Bu transferlerden sonra White Heart Lane tribünleri takımlarından başarı bekliyordu artık. Transferler yerinde ve iyi oyunculardı, Ramos zaten geçen yıldan güven kazanmıştı. Geriye kalan tek şey sahaya çıkıp iyi sonuçlar almaktı. Fakat hiçbirşey Ramos'un ve taraftarların beklediği gibi olmadı. Tottenham sezona Boro deplasmanıyla başladı ve ilk maç hayalkırıklığından öteye gidemedi. Devam eden maçlarda da Tottenham beklenen sonuçları bir türlü alamadı. Şu anda premier ligde geride kalan 7 hafta sonunda Tottenham 5 yenilgi ve 2 beraberlikle aldığı 2 puan sonucu ligin dibinde yer alıyor. Tottenham'lı taraftarları tek teselli eden şey ise ite kaka da olsa Uefa Kupası'nda gruplara kalabilmiş olmaları.

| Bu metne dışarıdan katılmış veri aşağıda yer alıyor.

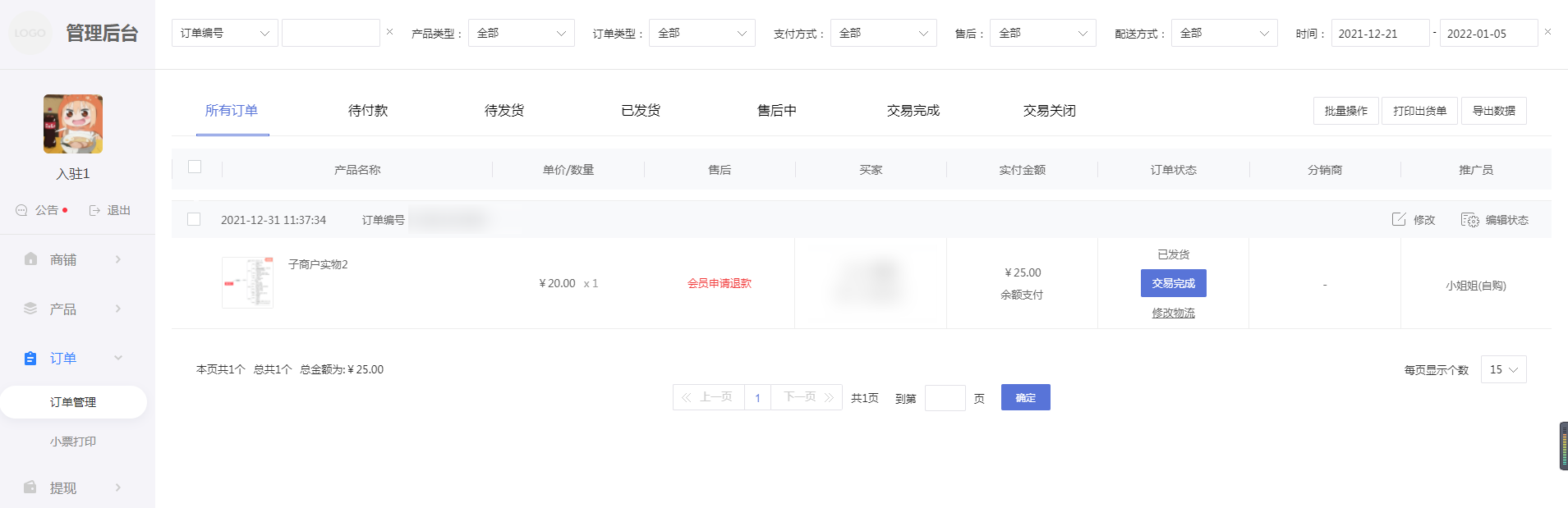Open the 产品 layers icon in sidebar
The image size is (1568, 508).
[30, 309]
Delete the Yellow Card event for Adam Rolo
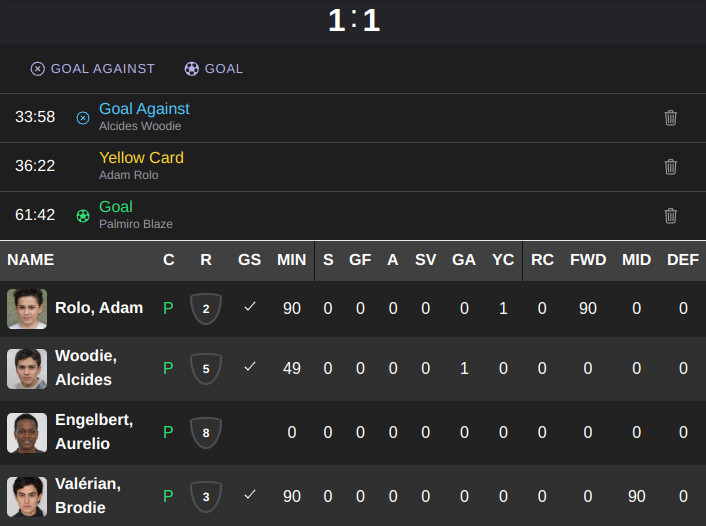This screenshot has width=706, height=526. point(670,167)
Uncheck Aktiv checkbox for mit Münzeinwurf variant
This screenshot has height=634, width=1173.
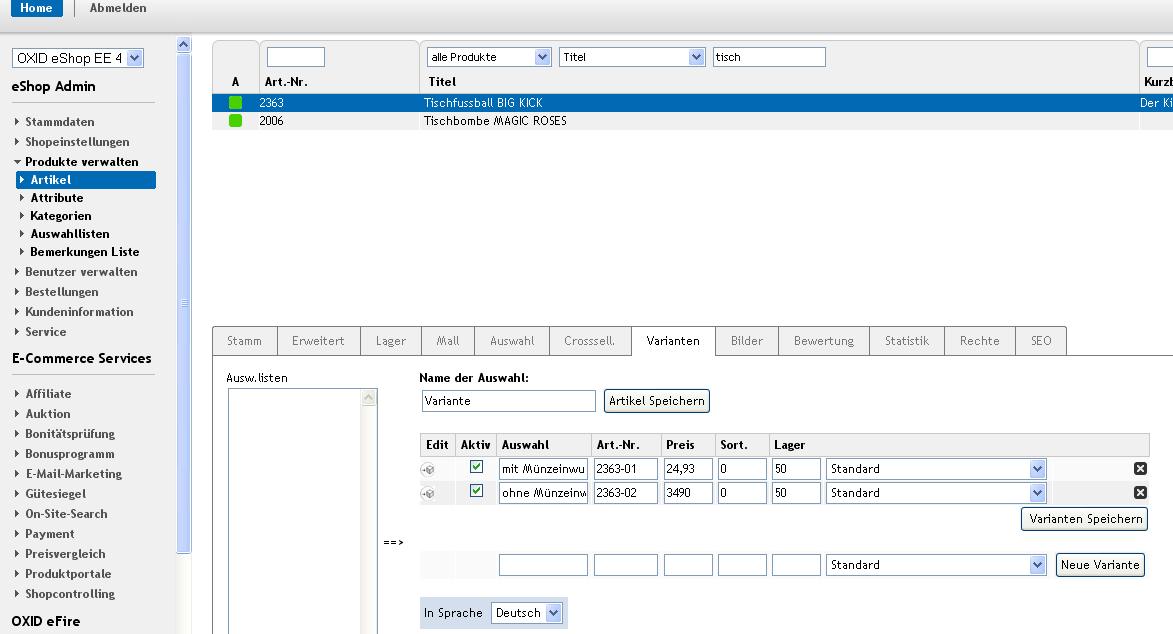[476, 466]
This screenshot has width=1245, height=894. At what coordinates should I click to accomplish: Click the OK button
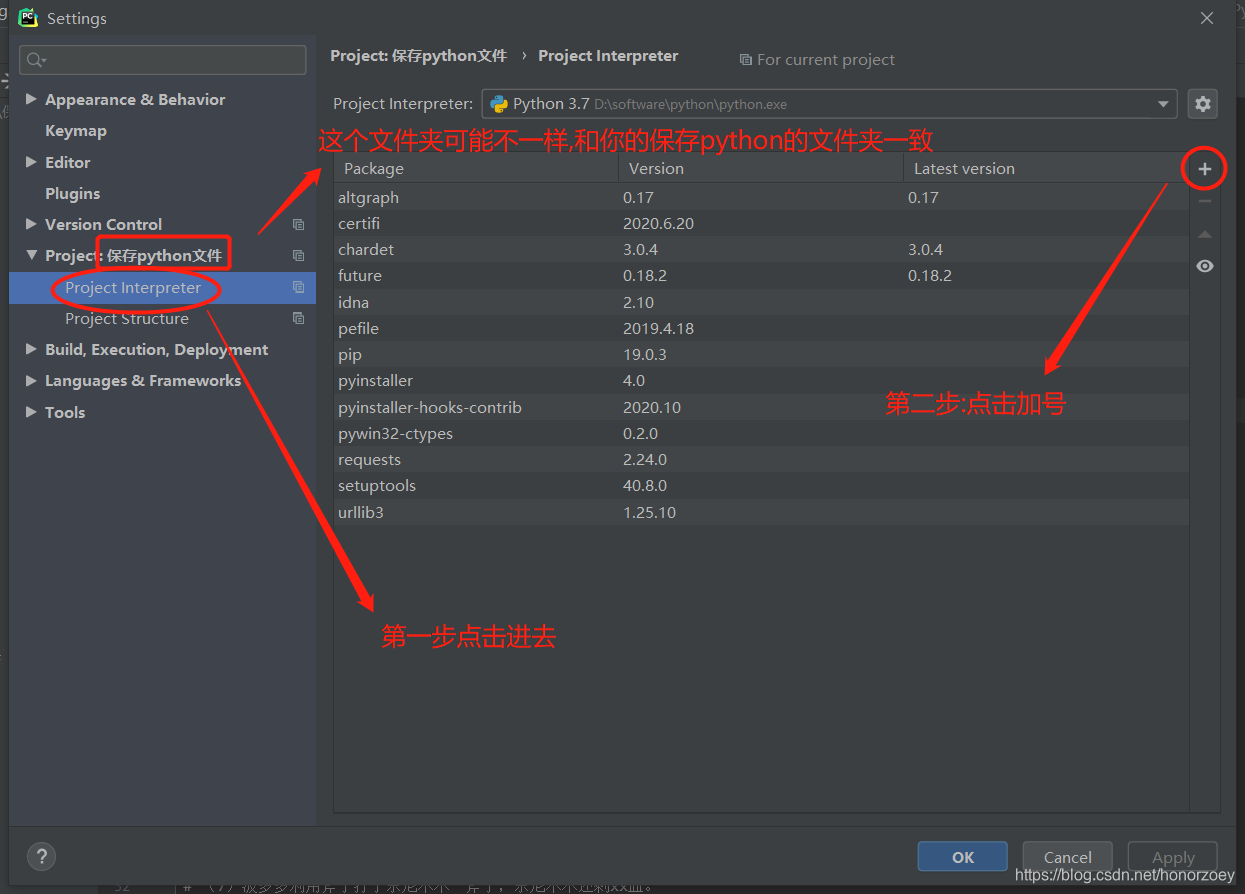point(961,856)
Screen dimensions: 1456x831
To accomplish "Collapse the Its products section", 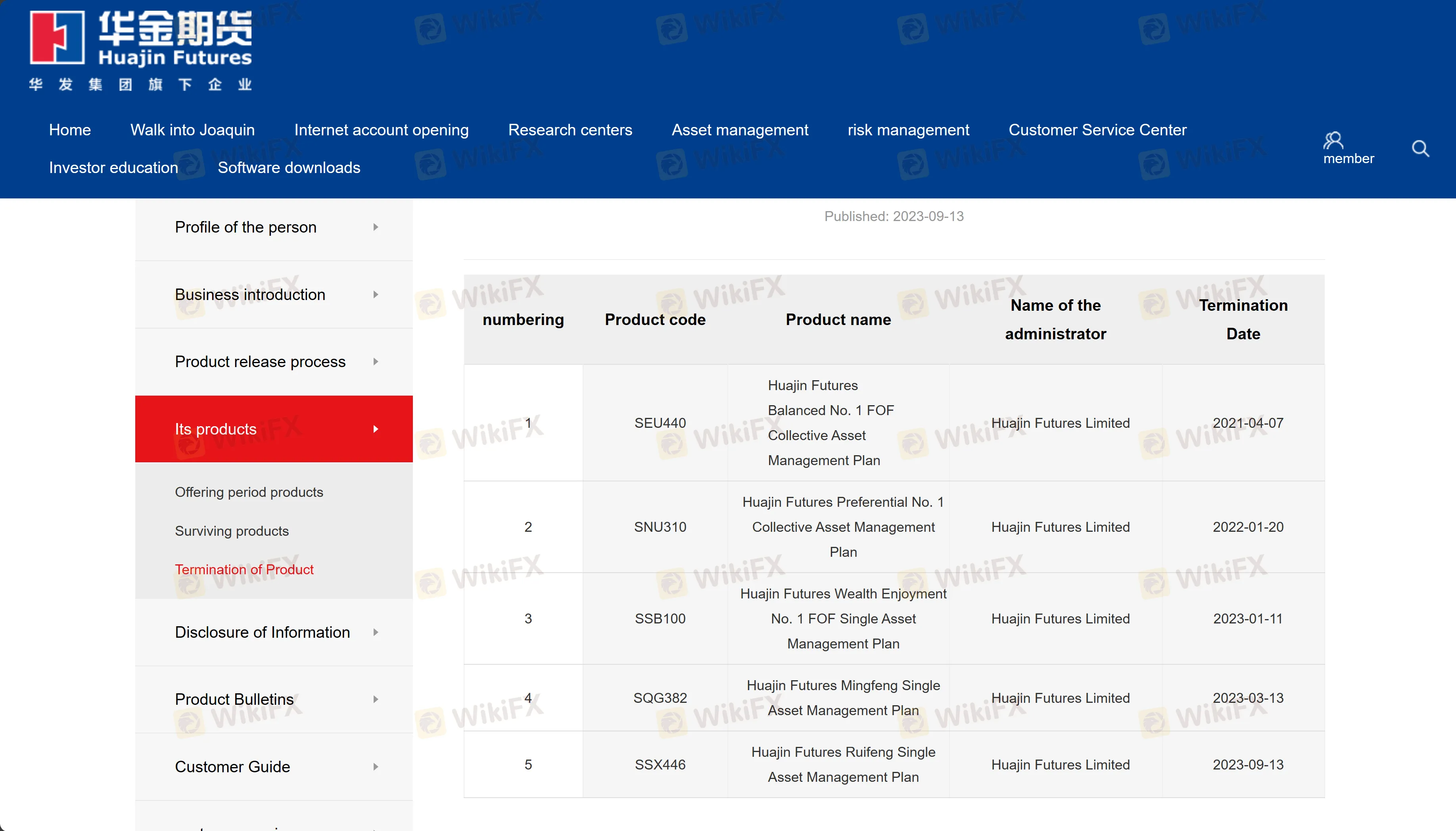I will click(375, 429).
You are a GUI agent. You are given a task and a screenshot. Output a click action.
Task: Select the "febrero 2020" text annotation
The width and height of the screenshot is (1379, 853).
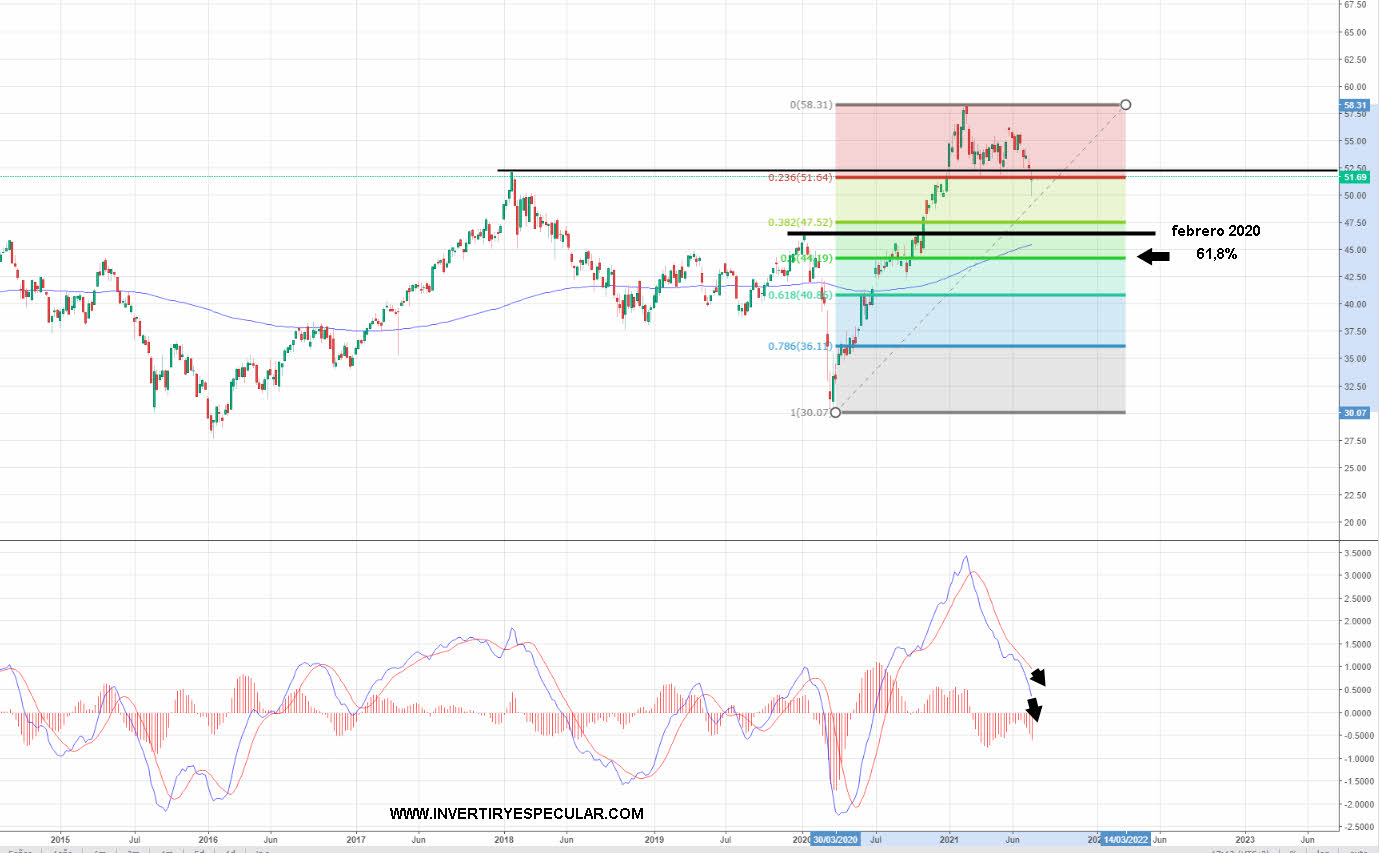pyautogui.click(x=1216, y=231)
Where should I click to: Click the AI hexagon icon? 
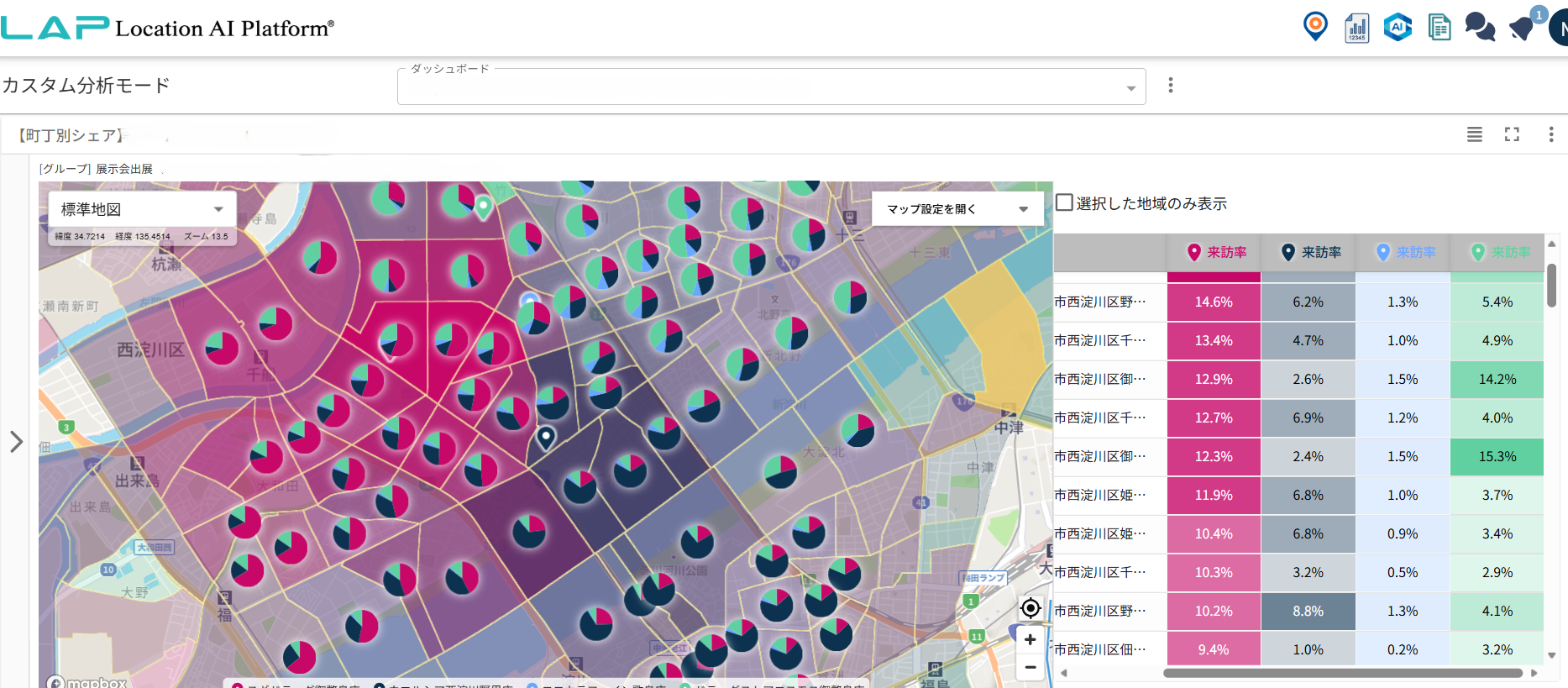pyautogui.click(x=1398, y=28)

En son Portsmouth deplasmanında gelen 2-0'lık yenilginin ardından Uefa Kupası'ndaki eleme maçı ve ligdeki Hull City maçlarının Ramos için son şanslar olabileceği İngilizler tarafından yazılıp çiziliyordu. Tottenham, Uefa için yeterli skoru elde etti fakat ligde Hull City karşısında mağlup olmaktan kurtulamadı. Bu arada Hull City demişken onları da tebrik etmek lazım. Sezon öncesi düşecek ilk takım gözüyle bakılan Hull City şu anda ligde 3 puanlık farkla 3.sırada. Londra turunda önce Arsenal'i sonra da Tottenham'ı devirdiler. Tottenham'da Hull City maçının ardından artık Ramos'un görevinin pamuk ipliklerine bağlı olduğu kendi oyuncuları tarafından bile bilinen bir hale geldi. Takımın Senegallisi Zokora korkuyorum ki Ramos'un işi bitmek üzere tarzında bir açıklama yapmış. Ramos ise tam aksine hiçbir yere gitmiyorum, görevimin başındayım demiş. Ramos takımının gol atma konusunda sıkıntı yaşadığını ve forvet bölgesinde çok zayıf bir kadroya sahip olduklarını söylemiş. Haksız da sayılmaz aslında, geçen yılki bolluktan sonra Pavyluchenko&Bent ikilisi hafif kalır tabi ama bunu kadroyu kurarken düşünmesi gerekirdi bence. Keane ve Berbatov'dan gelen para ile premier lig düzeyinde bile oldukça iyi sayılabilecek oyuncular alınabilirdi. Bir de oyuncuların Ramos'un oynattığı sistemi pek sevmedikleri ve Ramos'la aralarının kötü olduğu söyleniyor her yerde.
Tottenham ve Ramos arasındaki sözleşme 2012'ye kadar devam ediyor. Alınan sonuçlara rağmen Tottenham yönetiminin sergilediği tavır gösteriyor ki Ramos'un kredisi bir hayli fazla. 7 hafta sonunda alınan 2 puan ve takımın başındaki teknik direktörün görevi hakkında en ufak bir sıkıntı dahi hissetmediğini belirtircesine açıklamalar... Belki olan budur belki de değildir bilmiyorum ama başta batug.com eşrafından Gri Gandalf Ağabeyimiz olmak üzere tüm Tottenham taraftarlarına sabır diliyorum.